Jan 23, 2010

Like a Vampire hungry for Blood

This has nothing to do with central Europe. I blog about this weird story just because of its resemblance to another one: here


From PeaceFM Online:
A well-known organiser of the ruling National Democratic Congress (NDC) at Somanya in the Eastern region, Kwame Wayo Acheampong, has found himself in the grips of the law after pouncing on his tenant and chewing part of his scrotum in a fierce fight last Thursday.

Baring his teeth like a vampire hungry for blood, Kwame Wayo, 45, went straight for the genitals of 37-year-old Sani Sulley, a tenant in his house, and took a ginormous bite at this important “property”, tearing half of it and leaving his victim in a pool of blood.

The wife of Sulley was so mad about the attack she told DAILY GUIDE she was very determined to see to it that Kwame Acheampong was punished for what she described as ‘cannibalistic behaviour’.


more here

Jan 22, 2010

Doubts concerning Neolithic cannibalism

In my previous post I blogged about evidence of mass cannibalism in central Europe (southern Germany to be more precise). Now though scientists point out to other possible explanations of the butchered bones found in Herxheim.


(inhabitants of modern Herxheim are probably NOT cannibals:)


source: flickr

From ScienceNews' article:

Two archaeologists who have studied human bones unearthed a decade ago at Herxheim reject the new cannibalism hypothesis.
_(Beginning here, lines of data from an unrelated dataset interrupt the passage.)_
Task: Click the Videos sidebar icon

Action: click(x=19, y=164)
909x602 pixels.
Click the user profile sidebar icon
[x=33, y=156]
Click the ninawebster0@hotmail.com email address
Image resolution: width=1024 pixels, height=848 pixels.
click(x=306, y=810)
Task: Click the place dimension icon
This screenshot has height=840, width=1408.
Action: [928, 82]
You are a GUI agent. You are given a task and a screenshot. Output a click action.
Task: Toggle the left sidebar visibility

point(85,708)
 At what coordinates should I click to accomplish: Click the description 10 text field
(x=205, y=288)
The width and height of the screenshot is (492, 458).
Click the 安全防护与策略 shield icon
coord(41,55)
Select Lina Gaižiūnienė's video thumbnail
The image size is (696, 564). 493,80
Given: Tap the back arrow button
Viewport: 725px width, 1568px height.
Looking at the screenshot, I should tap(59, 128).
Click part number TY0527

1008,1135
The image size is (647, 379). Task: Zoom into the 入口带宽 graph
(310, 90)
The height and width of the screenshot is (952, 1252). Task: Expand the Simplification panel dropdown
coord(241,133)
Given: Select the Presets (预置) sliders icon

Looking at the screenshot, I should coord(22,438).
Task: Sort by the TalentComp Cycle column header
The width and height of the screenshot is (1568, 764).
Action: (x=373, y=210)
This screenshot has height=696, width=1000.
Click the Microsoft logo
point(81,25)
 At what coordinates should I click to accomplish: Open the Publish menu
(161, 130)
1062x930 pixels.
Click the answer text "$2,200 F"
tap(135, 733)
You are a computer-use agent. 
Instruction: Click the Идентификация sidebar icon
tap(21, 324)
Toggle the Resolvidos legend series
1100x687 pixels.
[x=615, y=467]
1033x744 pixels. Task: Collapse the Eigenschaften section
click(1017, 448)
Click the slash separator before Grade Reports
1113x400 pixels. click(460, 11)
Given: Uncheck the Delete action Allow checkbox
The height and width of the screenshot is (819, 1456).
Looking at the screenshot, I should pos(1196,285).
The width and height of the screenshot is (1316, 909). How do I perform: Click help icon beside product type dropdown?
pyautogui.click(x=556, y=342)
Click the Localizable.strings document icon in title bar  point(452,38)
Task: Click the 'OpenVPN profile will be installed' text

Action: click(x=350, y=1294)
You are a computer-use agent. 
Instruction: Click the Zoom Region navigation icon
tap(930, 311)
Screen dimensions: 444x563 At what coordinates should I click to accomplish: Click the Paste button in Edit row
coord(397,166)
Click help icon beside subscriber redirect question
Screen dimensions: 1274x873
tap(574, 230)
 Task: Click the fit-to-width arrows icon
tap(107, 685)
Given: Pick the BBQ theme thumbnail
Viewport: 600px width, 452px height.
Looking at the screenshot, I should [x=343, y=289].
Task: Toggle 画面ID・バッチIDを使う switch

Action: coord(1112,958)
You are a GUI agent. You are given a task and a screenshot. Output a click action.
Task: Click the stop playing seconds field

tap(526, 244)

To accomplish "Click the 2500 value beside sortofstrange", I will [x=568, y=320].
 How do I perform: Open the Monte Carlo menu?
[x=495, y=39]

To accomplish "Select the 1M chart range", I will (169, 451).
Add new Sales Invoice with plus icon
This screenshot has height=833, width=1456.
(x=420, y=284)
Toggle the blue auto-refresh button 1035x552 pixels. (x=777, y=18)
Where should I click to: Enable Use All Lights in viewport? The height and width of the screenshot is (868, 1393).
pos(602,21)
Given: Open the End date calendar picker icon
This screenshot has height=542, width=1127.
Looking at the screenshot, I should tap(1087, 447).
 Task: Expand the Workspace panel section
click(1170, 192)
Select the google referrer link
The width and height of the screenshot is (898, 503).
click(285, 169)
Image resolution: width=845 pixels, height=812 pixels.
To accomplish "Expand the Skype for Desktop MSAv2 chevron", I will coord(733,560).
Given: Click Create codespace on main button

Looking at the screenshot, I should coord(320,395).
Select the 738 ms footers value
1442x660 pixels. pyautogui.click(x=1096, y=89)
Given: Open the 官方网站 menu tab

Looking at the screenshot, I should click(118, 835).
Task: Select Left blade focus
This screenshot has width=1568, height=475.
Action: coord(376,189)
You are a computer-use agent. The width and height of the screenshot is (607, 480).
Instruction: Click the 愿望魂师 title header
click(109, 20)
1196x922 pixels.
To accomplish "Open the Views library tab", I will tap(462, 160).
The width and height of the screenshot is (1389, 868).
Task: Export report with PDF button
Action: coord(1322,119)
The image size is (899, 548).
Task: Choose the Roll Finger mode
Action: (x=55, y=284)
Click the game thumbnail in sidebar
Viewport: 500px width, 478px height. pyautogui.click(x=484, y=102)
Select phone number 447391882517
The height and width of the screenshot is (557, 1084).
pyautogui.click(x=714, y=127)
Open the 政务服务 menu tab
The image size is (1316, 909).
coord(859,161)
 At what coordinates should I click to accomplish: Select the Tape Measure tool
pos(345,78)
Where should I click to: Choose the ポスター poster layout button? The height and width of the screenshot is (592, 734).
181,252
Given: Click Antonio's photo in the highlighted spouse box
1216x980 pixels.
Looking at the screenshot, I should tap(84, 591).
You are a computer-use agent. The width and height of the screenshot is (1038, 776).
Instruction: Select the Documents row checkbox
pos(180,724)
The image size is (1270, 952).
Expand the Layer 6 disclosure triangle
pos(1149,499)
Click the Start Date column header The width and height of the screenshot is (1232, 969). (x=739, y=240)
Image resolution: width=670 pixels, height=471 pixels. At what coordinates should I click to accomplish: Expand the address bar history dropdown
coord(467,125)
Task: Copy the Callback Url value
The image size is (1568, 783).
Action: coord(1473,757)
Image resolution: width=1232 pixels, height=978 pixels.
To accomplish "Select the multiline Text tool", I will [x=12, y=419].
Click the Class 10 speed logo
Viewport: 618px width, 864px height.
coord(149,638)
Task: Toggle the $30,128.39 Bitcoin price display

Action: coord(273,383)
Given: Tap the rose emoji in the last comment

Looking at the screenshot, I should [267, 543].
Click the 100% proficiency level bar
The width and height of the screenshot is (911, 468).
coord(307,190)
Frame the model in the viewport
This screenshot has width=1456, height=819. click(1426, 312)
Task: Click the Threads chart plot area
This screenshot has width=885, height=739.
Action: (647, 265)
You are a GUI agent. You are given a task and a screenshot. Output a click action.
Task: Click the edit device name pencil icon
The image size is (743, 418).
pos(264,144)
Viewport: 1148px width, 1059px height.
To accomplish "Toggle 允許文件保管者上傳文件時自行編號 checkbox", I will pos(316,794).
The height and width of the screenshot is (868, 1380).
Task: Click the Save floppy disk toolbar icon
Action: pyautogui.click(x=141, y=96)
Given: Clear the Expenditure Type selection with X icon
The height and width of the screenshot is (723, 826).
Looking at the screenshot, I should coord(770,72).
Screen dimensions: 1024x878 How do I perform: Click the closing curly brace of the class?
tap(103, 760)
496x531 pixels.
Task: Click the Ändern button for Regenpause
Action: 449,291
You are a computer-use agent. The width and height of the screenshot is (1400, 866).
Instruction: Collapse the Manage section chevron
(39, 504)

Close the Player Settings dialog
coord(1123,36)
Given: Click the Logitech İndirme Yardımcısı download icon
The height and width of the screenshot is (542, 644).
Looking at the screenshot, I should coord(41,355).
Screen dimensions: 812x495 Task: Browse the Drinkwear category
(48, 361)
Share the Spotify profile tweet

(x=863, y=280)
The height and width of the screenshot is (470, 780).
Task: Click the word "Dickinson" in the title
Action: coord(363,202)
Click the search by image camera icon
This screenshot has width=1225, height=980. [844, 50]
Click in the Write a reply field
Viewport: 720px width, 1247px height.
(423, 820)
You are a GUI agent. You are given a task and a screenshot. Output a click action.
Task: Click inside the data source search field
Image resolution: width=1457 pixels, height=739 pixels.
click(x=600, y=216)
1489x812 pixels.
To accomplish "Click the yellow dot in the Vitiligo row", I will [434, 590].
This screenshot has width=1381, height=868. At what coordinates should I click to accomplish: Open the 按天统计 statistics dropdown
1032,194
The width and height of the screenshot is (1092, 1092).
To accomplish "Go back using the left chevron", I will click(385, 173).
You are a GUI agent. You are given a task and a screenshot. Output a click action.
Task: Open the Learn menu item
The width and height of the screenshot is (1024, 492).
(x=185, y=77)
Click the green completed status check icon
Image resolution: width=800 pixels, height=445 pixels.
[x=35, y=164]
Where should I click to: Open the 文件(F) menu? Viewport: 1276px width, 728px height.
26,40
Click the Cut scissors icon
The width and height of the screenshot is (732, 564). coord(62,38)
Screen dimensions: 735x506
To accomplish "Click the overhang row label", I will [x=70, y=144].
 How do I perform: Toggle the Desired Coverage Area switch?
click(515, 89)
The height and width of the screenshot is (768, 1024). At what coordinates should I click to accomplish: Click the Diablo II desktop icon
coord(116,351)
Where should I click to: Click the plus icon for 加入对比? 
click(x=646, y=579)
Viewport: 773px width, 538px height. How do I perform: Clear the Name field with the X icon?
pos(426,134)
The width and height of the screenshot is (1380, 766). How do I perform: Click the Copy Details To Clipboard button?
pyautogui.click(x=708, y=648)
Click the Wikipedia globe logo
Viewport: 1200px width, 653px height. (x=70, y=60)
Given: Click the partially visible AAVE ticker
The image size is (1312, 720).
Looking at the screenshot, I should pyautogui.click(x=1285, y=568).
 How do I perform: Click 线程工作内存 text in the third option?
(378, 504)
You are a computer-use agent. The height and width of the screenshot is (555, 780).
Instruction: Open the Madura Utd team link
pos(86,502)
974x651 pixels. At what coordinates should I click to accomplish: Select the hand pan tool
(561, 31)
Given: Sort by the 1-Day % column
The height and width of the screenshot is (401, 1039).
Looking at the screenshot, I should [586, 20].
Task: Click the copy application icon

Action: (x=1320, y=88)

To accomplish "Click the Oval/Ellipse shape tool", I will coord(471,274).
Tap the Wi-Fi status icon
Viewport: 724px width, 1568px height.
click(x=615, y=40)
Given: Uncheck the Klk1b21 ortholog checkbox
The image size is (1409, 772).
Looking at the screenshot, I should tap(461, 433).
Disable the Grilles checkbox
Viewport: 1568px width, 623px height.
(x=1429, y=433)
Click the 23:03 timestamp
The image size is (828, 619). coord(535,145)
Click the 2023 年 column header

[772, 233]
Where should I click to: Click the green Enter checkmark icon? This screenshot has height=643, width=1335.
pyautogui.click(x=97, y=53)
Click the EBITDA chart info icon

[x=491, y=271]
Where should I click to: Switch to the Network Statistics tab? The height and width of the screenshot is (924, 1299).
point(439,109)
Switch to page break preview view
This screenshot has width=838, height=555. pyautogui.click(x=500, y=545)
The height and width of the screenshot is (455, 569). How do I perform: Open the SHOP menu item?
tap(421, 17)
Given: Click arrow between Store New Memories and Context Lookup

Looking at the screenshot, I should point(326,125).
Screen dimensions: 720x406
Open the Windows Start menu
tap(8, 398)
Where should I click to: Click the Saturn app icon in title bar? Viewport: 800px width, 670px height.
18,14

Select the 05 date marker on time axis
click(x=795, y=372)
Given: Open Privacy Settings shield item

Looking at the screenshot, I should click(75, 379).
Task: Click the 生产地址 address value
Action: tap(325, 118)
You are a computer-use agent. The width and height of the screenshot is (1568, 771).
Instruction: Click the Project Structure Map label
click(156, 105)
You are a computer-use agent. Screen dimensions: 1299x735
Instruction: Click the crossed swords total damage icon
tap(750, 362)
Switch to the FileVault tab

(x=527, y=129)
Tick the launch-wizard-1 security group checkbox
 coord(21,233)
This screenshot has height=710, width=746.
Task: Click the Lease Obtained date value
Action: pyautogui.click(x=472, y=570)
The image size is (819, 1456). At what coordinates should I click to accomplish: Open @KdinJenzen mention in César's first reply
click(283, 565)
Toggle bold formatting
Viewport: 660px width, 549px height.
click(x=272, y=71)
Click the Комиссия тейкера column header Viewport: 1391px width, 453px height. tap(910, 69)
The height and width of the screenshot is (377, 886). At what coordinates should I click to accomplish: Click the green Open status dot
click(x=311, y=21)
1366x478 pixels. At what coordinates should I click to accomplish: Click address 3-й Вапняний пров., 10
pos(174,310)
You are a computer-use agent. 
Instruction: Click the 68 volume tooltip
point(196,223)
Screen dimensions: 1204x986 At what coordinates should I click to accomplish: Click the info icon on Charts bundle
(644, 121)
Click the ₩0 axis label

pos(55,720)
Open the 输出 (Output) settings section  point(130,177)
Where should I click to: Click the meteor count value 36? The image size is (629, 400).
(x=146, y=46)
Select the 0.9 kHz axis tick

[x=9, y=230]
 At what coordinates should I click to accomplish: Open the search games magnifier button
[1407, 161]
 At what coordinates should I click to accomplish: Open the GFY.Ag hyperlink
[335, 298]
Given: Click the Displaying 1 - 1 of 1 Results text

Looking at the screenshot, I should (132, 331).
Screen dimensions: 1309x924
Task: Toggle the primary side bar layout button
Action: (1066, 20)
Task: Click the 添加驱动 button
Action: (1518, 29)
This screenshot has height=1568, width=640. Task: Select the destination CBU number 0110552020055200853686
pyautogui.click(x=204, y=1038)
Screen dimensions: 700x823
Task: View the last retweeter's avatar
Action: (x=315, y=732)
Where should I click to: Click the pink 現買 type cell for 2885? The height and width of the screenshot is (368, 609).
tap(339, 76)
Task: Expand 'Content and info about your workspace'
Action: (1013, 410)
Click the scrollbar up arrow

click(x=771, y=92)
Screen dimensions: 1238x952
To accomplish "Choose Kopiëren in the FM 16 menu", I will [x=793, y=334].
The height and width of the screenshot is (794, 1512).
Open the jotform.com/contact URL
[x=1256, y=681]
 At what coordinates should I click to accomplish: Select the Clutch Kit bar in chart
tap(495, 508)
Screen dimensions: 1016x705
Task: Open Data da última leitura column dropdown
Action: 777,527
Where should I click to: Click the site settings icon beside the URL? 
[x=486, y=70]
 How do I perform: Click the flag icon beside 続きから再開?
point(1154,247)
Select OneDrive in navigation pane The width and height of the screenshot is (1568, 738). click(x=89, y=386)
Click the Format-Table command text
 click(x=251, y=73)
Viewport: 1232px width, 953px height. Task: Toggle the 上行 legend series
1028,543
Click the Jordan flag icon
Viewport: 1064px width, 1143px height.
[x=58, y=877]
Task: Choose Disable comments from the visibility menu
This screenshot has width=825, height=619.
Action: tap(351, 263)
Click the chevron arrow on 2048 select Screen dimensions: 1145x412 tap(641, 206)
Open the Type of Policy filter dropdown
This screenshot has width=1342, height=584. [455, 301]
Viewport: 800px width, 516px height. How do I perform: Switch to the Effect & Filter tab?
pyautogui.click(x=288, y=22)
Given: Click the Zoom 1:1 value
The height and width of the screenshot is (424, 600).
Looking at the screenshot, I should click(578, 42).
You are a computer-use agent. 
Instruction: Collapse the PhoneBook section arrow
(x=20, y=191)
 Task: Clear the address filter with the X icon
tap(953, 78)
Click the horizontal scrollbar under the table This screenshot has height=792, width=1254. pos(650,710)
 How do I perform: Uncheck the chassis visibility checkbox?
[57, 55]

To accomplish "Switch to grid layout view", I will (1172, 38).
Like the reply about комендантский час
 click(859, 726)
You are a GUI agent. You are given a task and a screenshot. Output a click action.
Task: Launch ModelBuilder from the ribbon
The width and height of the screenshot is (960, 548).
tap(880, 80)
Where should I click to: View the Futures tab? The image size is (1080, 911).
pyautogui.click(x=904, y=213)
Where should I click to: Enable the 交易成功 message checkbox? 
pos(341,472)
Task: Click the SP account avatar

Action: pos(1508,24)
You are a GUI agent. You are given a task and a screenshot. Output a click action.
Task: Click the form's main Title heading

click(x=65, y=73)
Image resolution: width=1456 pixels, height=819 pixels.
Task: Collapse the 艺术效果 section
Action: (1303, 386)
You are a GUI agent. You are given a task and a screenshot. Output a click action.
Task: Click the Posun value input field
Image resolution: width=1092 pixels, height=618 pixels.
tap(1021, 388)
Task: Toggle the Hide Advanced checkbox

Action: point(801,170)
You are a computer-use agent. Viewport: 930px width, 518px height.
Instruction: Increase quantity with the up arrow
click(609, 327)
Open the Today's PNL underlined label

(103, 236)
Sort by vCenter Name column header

In a joint statement to Science News, Jörg Orschiedt of the University of Leipzig in Germany and Miriam Haidle of Senckenberg Research Institute and Natural History Museum in Frankfurt say that Boulestin’s evidence better fits a scenario in which the dead were reburied at Herxheim following dismemberment and removal of flesh from bones. Evidence of ceremonial reburial practices has been reported for many ancient societies.


If further work confirms large-scale cannibalism at Herxheim, “this would be very surprising indeed, simply in terms of the scale involved,” remarks archaeologist Rick Schulting of the University of Oxford in England.